Kaya heard more than a few gasps from the Omenseekers. Cosima—she'd featured in just about every prayer they'd made while at sea.

"You will find it docked in Sevalgr upon your return. I trust the Omenseekers will guide you back, though from there you will have to make your own way. The ship is. . .selective about its passengers, but it will keep you safe in your journey between realms."

"And how exactly am I supposed to know where I'm going? I'm not exactly an experienced sailor," said Kaya.

"Follow the light of Starnheim, atop the highest branches of the World Tree. It will guide you along whatever path you are meant to walk."

Kaya suppressed a sigh at that. Gods and their riddles. Just once she'd like a straightforward answer.

"I must be off." Alrund waved toward the wall of the cave. The stone seemed to ripple and melt into waves of undulating light; interweaving knotwork, beautiful and strobing lines in the same colors that emanated from Alrund, formed the outline of a door.

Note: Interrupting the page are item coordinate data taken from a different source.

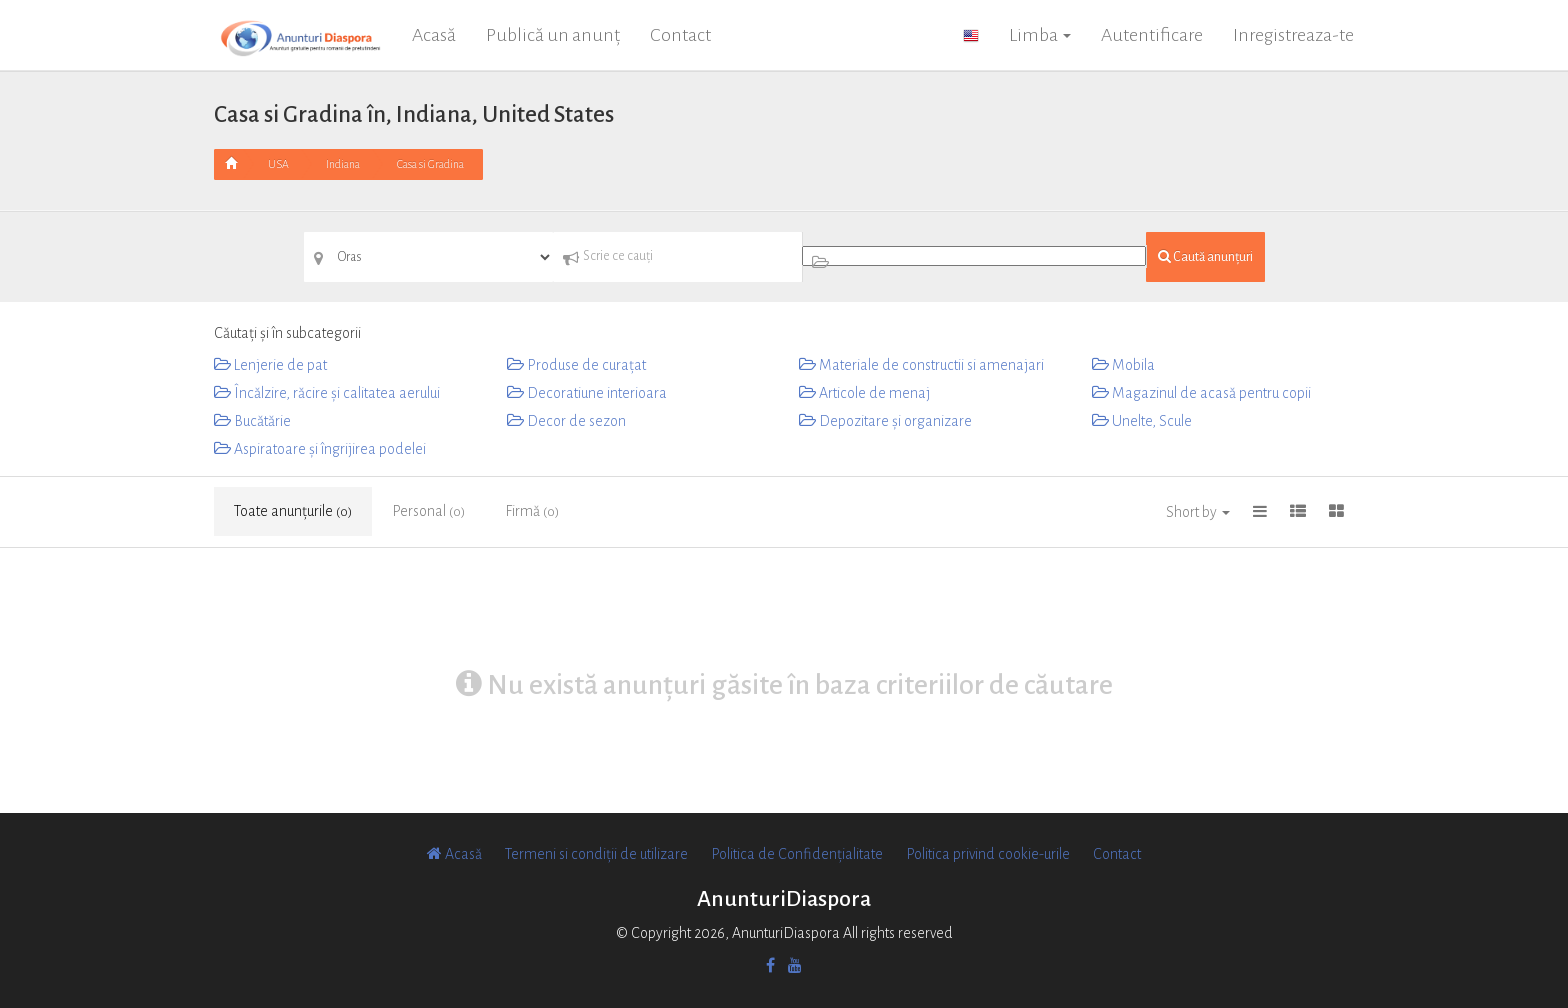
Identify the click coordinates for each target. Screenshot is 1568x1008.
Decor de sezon (566, 421)
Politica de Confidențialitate (797, 854)
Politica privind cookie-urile (988, 854)
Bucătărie (252, 421)
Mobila (1123, 365)
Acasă (434, 35)
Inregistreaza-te (1293, 35)
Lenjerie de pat (270, 365)
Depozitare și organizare (885, 421)
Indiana (343, 164)
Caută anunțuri (1205, 256)
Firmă (532, 511)
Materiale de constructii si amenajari (921, 365)
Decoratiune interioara (587, 393)
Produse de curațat (576, 365)
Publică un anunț (553, 35)
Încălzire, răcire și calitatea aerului (327, 393)
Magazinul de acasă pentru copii (1201, 393)
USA (278, 164)
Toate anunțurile (293, 511)
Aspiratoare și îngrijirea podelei (320, 449)
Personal (428, 511)
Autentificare (1152, 35)
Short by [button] (1198, 512)
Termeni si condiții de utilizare (596, 854)
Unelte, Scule (1142, 421)
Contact (680, 35)
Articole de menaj (864, 393)
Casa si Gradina (430, 164)
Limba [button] (1040, 35)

Then the stone vanished, and in its place was—nothing. She could see lights in the distance, like the slow shifting of stars, but in between was nothing but vast, empty darkness. Suddenly, Kaya was very glad she had a magic boat to help her cross that gulf.

Alrund stepped toward the doorway he had created, then paused. "Inga Rune-Eyes. Kaya Far-Traveler. I fear the arrival of this creature is an omen—a sign of terrible things to come. In all my auguries, I see death and destruction throughout Kaldheim. I fear a Doomskar approaches—one unlike any in living memory."

A hush fell over the Omenseekers. For not the first time, Kaya felt a step behind. "Doomskar. That doesn't sound great," she said.

"A collision of the realms," said Inga. "And with it, inevitably, comes war and chaos. A time of great suffering."

Perfect, thought Kaya bitterly. Hunt a monster. Save some townsfolk. Nice and simple—nothing like that mess in Ravnica.